A beauty pageant with a cause
12-Nov-2017


“My name is Camila Canicoba and I represent the department of Lima. My measurements are: 2202 cases of femicide reported in the last nine years in my country.” During the Miss Universe Peru beauty pageant, the 23 contestants walked across the stage in glittering gold dresses and spoke directly into the microphone. Rather than share their measurements, as is typical of that segment of the pageant, the women shared stats regarding violence against women in their country. While the change in the program was seen as shocking, the use of pageants to highlight serious issues affecting women deserves further attention.

Beauty pageants are hardly known for being political, or even politically correct: many feminists denounce them for perpetuating unrealistic body types for women and the notion that women should just aspire to be a pretty face. In recent years, pageants have moved beyond looks to also focus on contestants with leadership qualities; winners of the crown may also engage in raising awareness for a social issue, as is the case with the Miss Universe pageant. While the main focus of a beauty pageant is still going to be the contestants’ appearances, why can’t they also be used as a platform to discuss issues pertaining to women?

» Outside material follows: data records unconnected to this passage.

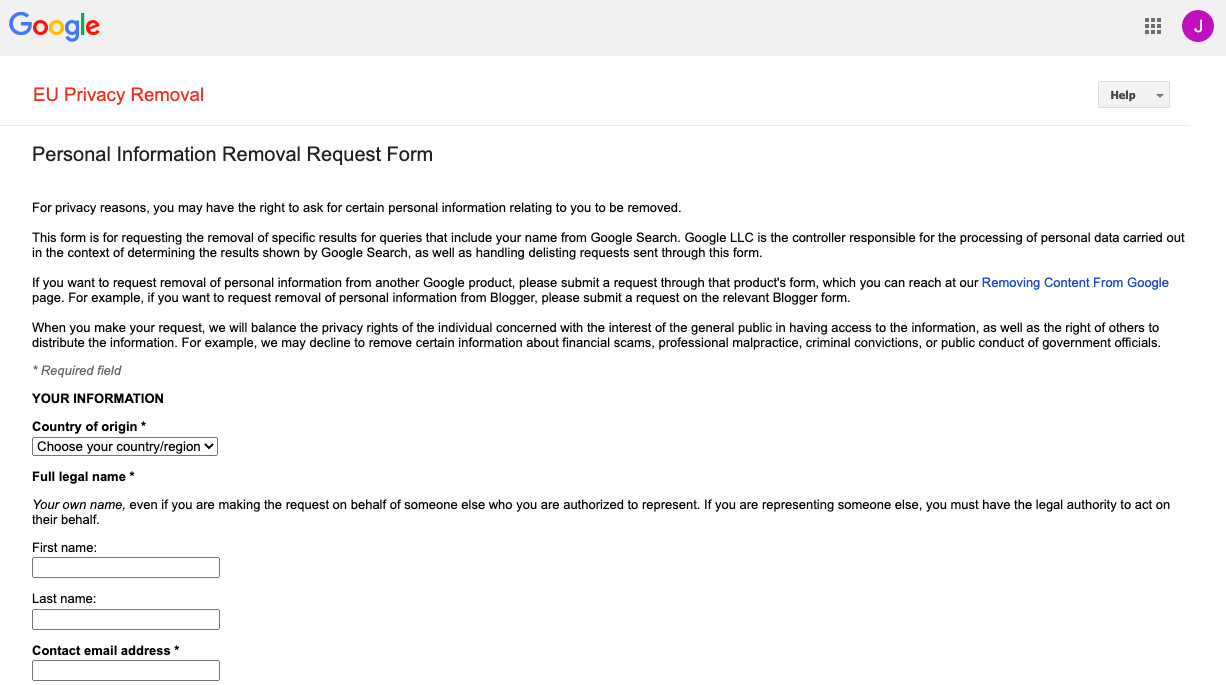
Task: Select the Contact email address field
Action: point(126,671)
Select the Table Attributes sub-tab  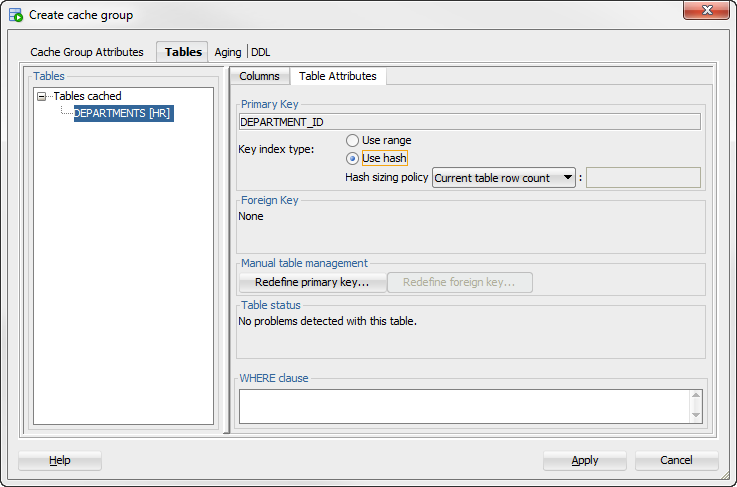click(x=338, y=76)
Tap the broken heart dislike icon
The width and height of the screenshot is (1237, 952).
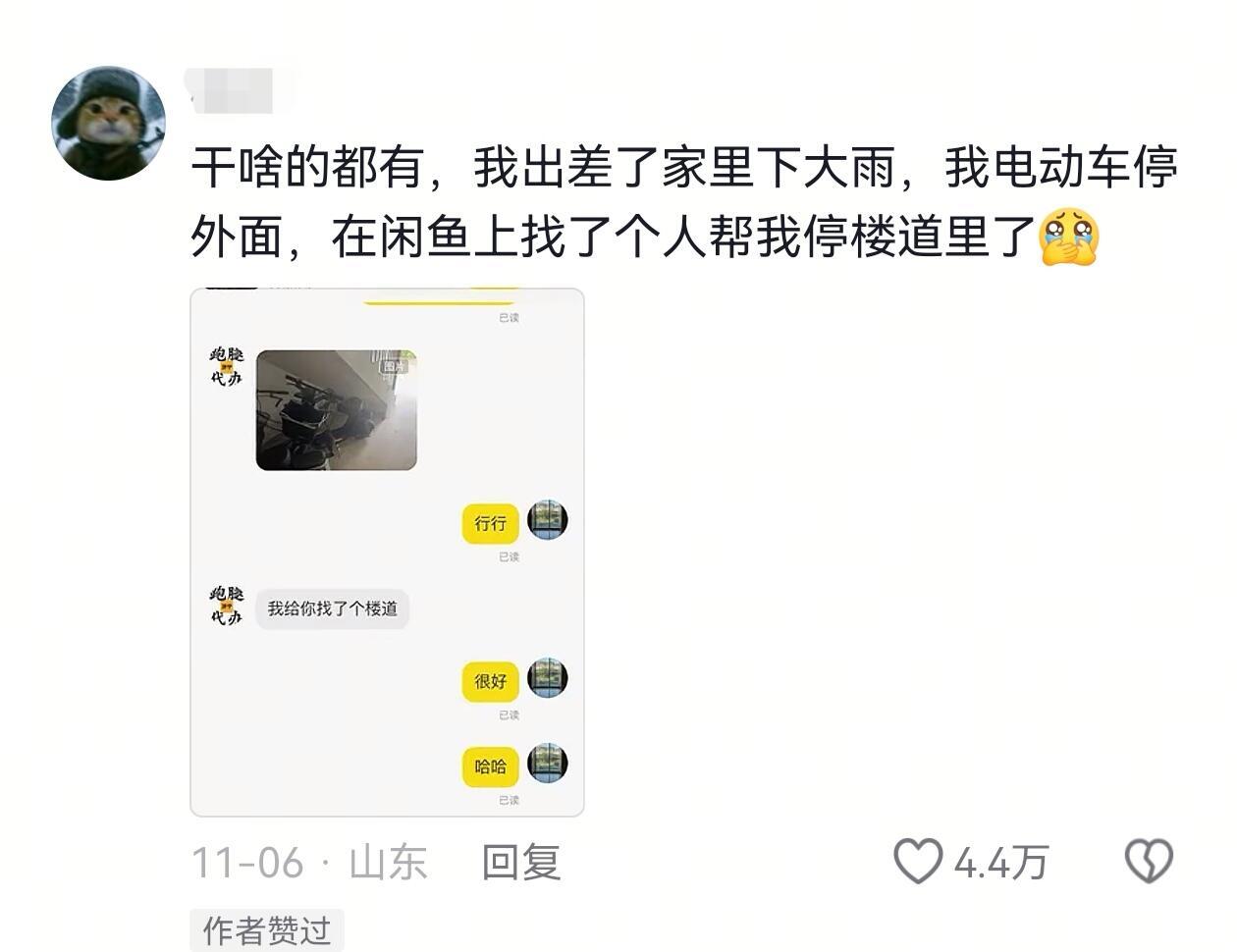(1148, 861)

Beauty pageants are a great platform to address women’s issues. Although some people argued online that the public wouldn’t take the violence against women statistics seriously because they were brought up at a pageant, the fact remains that pageant contestants, although they may look and seem perfect onstage, are also real women who go through the same issues as everyone else. The idea for the Miss Universe Peru contestants came to the pageant organizers after they learned how many of the women had been raped or assaulted. In countries such as Peru, Colombia and the Philippines, pageants have a huge following, while the Miss Universe contest captures the attention of the entire world. This following includes millions of impressionable young girls who would greatly benefit from hearing the women they admire or aspire to emulate discussing issues that may hit close to home.

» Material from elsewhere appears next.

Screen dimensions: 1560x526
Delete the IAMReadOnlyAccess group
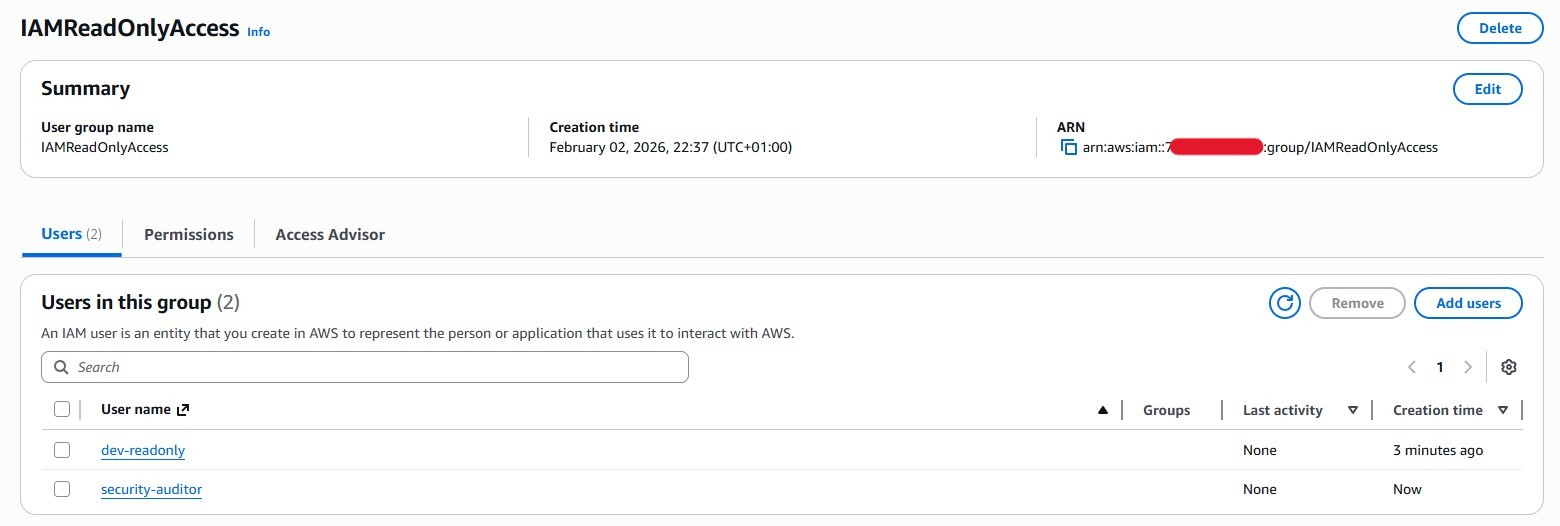1500,28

In the end, the Miss Peru pageant sparked a discussion online about violence against women in the country. Later this month, the contestants plan to lead a march in the country’s capital, proving that beauty pageants can be more than just a celebration of women’s beauty. As society becomes more aware conscious of social issues, there is no reason why pageants cannot evolve and be used as platforms to spread awareness and change for women.